The second frustration is the overprescribing of antibiotics. The pressure to keep patients out of hospital beds plays a major part. If antibiotics really moved these patients out of hospital beds more quickly then I could not object. The result is the exponential rise in isolates of methicillin resistant Staphylococcus aureus(MRSA), vancomycin/teicoplanin resistant enterococci, multiresistant gram negative organisms, and Clostridium difficile associated diarrhoea that now literally plague our hospitals. Although the patients are most likely to be asymptomatic carriers, managing MRSA easily occupies the full time of the single infection control nurse and can represent over 10% of a laboratory's workload. The existing guidelines, essentially an obsessive “search and destroy,” are now unworkable and ineffective. Some have already given up. Drafts of the new guidelines are circulating. I wonder how many of the people writing these guidelines actually deal with MRSA in our hospitals on a day to day basis. MRSA now bores microbiologists and clinicians alike, and, damagingly, is seen by too many people as synonymous with infection control. But as flucloxacillin (methicillin) begins to disappear from our antistaphylococcal armoury, as has penicillin, microbiologists anxiously await further clinical isolates of MRSA with reduced vancomycin susceptibility as recently reported in Japan. The race is on to be the first to report in Britain.

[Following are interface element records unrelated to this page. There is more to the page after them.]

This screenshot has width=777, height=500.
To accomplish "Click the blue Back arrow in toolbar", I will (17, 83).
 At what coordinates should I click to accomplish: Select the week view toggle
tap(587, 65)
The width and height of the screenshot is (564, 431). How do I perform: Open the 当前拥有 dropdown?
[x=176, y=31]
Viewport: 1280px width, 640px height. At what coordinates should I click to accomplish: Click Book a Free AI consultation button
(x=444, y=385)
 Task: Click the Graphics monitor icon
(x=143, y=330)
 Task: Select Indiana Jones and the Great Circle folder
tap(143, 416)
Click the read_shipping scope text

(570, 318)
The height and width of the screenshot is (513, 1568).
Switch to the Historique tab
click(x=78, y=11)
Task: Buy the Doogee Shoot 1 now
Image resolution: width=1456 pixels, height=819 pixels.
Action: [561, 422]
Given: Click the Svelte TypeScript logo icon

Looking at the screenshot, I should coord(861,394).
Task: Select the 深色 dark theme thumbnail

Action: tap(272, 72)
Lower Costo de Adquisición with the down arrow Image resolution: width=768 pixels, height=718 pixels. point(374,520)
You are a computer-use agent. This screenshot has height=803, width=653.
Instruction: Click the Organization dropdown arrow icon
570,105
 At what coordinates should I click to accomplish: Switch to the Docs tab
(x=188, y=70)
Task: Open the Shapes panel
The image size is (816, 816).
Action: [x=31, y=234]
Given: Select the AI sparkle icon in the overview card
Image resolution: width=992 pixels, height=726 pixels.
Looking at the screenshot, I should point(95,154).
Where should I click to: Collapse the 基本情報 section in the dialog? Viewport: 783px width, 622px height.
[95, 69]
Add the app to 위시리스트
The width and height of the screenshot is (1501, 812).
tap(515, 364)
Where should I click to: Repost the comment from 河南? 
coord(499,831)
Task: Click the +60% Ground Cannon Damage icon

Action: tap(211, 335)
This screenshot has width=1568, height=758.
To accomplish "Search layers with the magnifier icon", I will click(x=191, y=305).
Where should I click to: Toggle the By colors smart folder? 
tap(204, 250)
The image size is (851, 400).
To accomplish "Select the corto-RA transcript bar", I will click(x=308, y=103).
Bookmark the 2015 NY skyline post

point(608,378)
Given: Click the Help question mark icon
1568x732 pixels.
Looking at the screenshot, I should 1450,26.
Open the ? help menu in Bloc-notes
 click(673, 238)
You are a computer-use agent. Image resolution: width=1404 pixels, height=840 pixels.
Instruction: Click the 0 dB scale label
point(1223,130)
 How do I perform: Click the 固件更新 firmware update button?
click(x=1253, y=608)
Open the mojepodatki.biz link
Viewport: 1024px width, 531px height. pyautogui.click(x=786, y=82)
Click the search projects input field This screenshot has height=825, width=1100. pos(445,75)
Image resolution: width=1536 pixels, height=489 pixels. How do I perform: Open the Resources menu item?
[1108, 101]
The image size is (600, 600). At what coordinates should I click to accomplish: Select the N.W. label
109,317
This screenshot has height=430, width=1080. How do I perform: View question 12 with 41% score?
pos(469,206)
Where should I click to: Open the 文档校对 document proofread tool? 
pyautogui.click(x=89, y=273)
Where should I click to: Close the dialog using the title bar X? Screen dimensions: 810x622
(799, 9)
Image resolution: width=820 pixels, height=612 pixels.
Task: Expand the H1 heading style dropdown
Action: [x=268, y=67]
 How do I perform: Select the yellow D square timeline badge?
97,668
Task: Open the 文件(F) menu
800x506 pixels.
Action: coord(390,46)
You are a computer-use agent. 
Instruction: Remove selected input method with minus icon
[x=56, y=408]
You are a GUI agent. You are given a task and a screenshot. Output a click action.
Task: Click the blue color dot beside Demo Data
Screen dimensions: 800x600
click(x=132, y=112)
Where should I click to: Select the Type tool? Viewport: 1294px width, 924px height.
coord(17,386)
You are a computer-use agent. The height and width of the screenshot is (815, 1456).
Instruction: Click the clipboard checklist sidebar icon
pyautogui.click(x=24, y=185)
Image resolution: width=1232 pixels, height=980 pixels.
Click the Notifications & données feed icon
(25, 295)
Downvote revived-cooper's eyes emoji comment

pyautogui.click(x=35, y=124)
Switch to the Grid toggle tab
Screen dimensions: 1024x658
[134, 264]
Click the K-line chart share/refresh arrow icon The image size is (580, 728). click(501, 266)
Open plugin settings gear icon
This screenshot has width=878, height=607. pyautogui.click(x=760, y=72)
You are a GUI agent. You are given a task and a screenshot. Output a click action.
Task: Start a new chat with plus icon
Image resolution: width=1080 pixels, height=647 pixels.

The third and most frustrating problem is that even though hand hygiene is the most important factor in preventing hospital acquired infection staff remain reluctant to comply with any guidelines. Even on an intensive care unit appropriate hand hygiene techniques are rarely practised by medical and nursing staff. Insufficient washbasins or supplies of liquid soap and paper towels do not help matters. Worse still are the grubby bars of soap that still turn up occasionally.
None of these problems is readily solved. Staff education may achieve, at least in the short term, improvement in antibiotic prescribing and hand hygiene. Maintaining such change is far more difficult. Much of our time is spent designing and producing written guidance and policies of good practice. Unfortunately, current resources often permit negligible policing and audit of these policies. Their existence merely lulls us into a false sense of security. Pressure from purchasers may focus attention on the problem, but I doubt that they would pay for it. Protocol driven care and heightened patient awareness of hospital acquired infection may force change. Litigious patients winning significant compensation might dampen enthusiasm for the crisis management that often pervades infection control at present. While the concept of patients demanding that the examining doctor or nurse wash their hands is an attractive one, the patients most at risk are, unfortunately, rarely able to make such demands. Televised monitoring and recording of handwashing practices is another possibility.
At the end of the day infection control teams will continue to advise, educate, and manage hospital acquired infection to the best of their ability. Sustainable and significant falls in infection will be difficult to achieve and increasingly unlikely. The position may get worse. What is required is first a sufficient number of staff in clinical areas who then use commonsense and employ good clinical practice. Cooperation and commitment from all healthcare workers and managers is vital.